The art world has been paying attention, but the reactions are mixed. On March 11, Christie’s sold an NFT artwork by Mike Winkelmann, a digital artist commonly known as Beeple, who has collaborated with celebrities like Ariana Grande and brands like Nike and Louis Vuitton, for $69.3 million. The work is a collage consisting of 5,000 images made over more than 13 years called Everydays: The First 5000 Days, essentially a visual diary chronicling a turbulent time in America as well as Beeple’s own artistic development from rudimentary drawings to 3-D forms. 


“They’re definitely already changing the art market,” says Noah Davis, 31, a specialist in postwar and contemporary art at Christie’s, about NFT artworks. “Ever since street art upended our world, we’ve been prepared for the possibility of a new disrupting trend, and this is definitely that.” 


Aesthetic novelty aside, Christie’s sees a clear financial benefit from dealing in NFT art. “There’s quite a lot of overhead at auction houses, and part of the reason why NFTs are attractive to us is because there’s no objecthood,” says Davis. “We don’t have to ship anything around; we don’t have to insure, photograph [or] catalog anything. A lot of the basic responsibilities and financial commitments that are there for traditional artwork just don’t apply.” Most buyers, Davis says, are not traditional collectors but new clients from the crypto world who have experience collecting NFTs: “It’s a weird instance where we have a ton of new clients who are already more or less seasoned collectors.” 


But is NFT art a smart investment? They do not typically come with a trademark, license or copyright, and much of the current buying fervor of art NFTs can be attributed in part to the newly minted cryptocurrency millionaires who have digital coin to burn and relatively few places to spend it. A number of art insiders view it as a passing fad. Sylvain Levy, a French collector, recently posted a link to an article headlined, “This Miami art collector just sold a free video clip for $6.6 million.
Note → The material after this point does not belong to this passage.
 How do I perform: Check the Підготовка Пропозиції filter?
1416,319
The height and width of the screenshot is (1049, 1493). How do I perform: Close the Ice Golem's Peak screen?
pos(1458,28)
It’s all crypto,” captioning it with the words “no comment” and an angry-face emoji. Both Sotheby’s and Phillips declined to comment for this article.


Are NFTs also good enough artistically that collectors should care? Nyan Cat, an animated flying cat famous on YouTube, which recently sold as an NFT for almost $600,000, is literally a meme. Davis offers a tactful answer regarding the quality of Beeple’s work. “From an aesthetic perspective, this is a really interesting outlier in a lot in a postwar contemporary category, to be offering something that doesn’t have any kind of awareness or fidelity to the blue-chip concept of art,” he says. “That parochial perspective is thrown out the window; this is much more of a populist aesthetic.” 


For now, the traditional art world seems mostly to just be keeping an eye on NFTs without fully jumping in. “The medium is still in its infancy,” says Karen Wong, deputy director and co-founder of NEW INC, the New Museum’s art and technology incubator in New York. She believes NFTs will expand rather than change the art world. “In many ways the digital [world is] trying to re-create some kind of physical form we already know,” she says. “I’m really interested for the artist to have such mastery over the technology that they’re going to show us something we’ve never thought of. That’s what I’m waiting for.”